Study design/setting:
Multicenter retrospective case-control study.
Patient sample:
We reviewed patients who underwent PILF from January 1, 2010 to December 31, 2018.
Outcome measures:
All patients developing a deep primary incisional or organ-space SSI within 90 days of surgery as per US Center for Disease Control and Prevention criteria were identified. We gathered potential pre-operative and intra-operative deep infection risk factors for each patient. A 1:1 match was performed using the following criteria: gender, age (± 3 years), ethnicity, date of surgery (± 1 year), and hospital location of surgery. Spine adipose index was measured on pre-operative mid-sagittal cuts of T2 weighted MRI scans. Each measurement was repeated twice by three authors in a blinded fashion, with each series of measurement separated by a period of at least six weeks.
Methods:
Stepwise binary logistic regression analysis was used to assess the association between SAI and the development of deep SSI. Separate logistic regression models were used for body mass index (BMI) and direct measures of subcutaneous fat thickness. Receiver Operating Characteristic (ROC) analysis was used to determine the optimal value for SAI, and subsequent risk ratios were calculated using the identified threshold. Intra- and inter-observer reliabilities were assessed using intra-class coefficients.
Results:
Forty-two patients were included in final analysis, with twenty-one cases and twenty-one matched controls.

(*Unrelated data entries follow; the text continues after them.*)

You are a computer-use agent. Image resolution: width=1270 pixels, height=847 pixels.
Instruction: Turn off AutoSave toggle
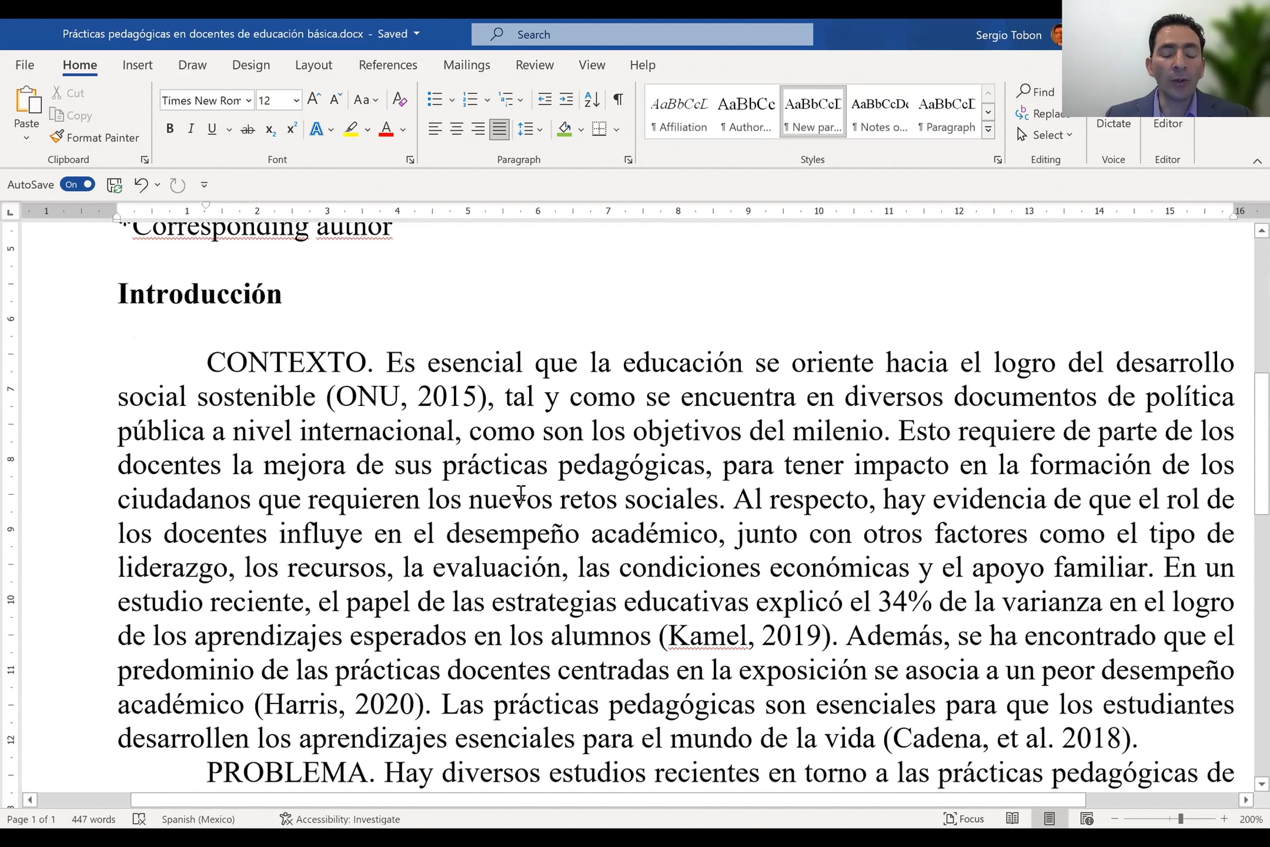click(x=78, y=185)
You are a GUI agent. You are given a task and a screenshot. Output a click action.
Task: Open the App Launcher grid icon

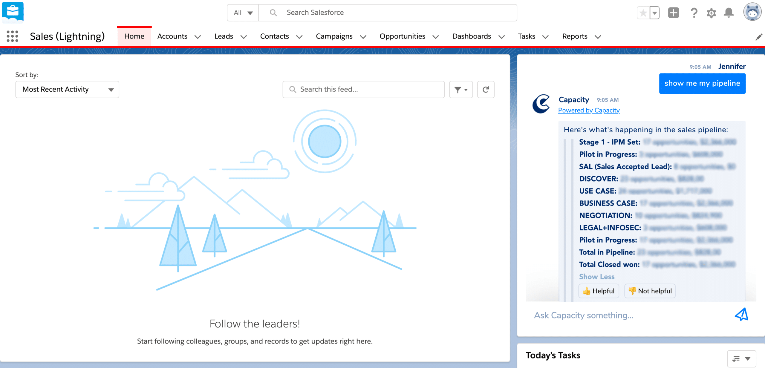point(12,36)
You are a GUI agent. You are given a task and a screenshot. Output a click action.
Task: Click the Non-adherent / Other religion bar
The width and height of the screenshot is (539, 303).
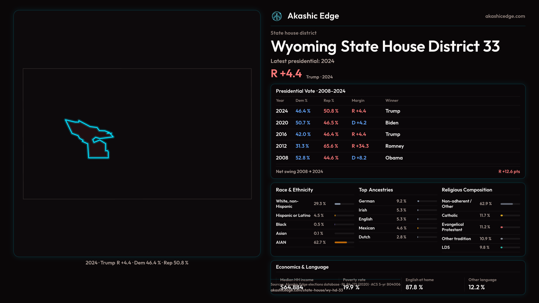click(x=506, y=204)
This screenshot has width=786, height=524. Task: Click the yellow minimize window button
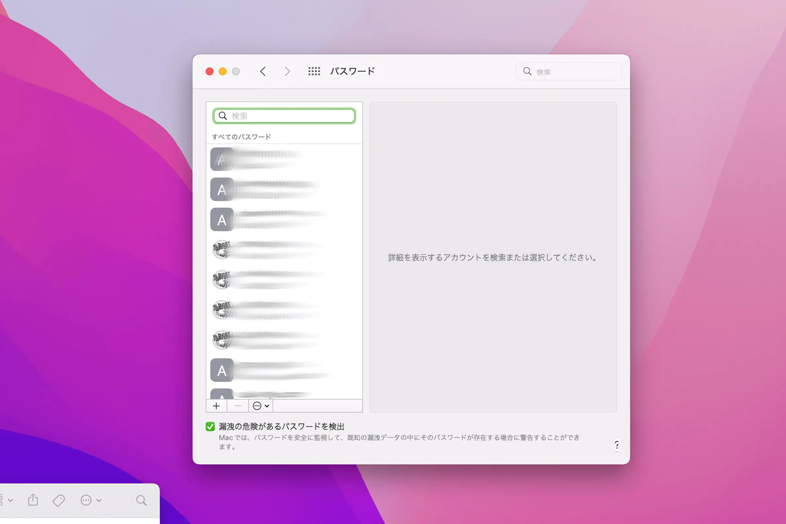[x=223, y=72]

The spine adipose index was significantly greater in patients developing deep SSI (p =0.029), and this relationship was maintained after adjusting for confounders (p=0.046). Risk of developing deep SSI following PILF surgery was increased 2.0-fold when the spine adipose index was ≥0.51. The spine adipose index had excellent (ICC >0.9; p <0.001) inter- and intra-observer reliabilities.
Conclusion:
The spine adipose index is a novel radiographic measure and an independent risk factor for developing deep SSI, with 0.51 being the ideal threshold value for pre-operative risk stratification in patients undergoing PILF surgery.
Keywords:
Spine adipose index; body mass index; lumbar spine; obesity; posterior instrumented fusion; subcutaneous fat thickness; surgical site infection.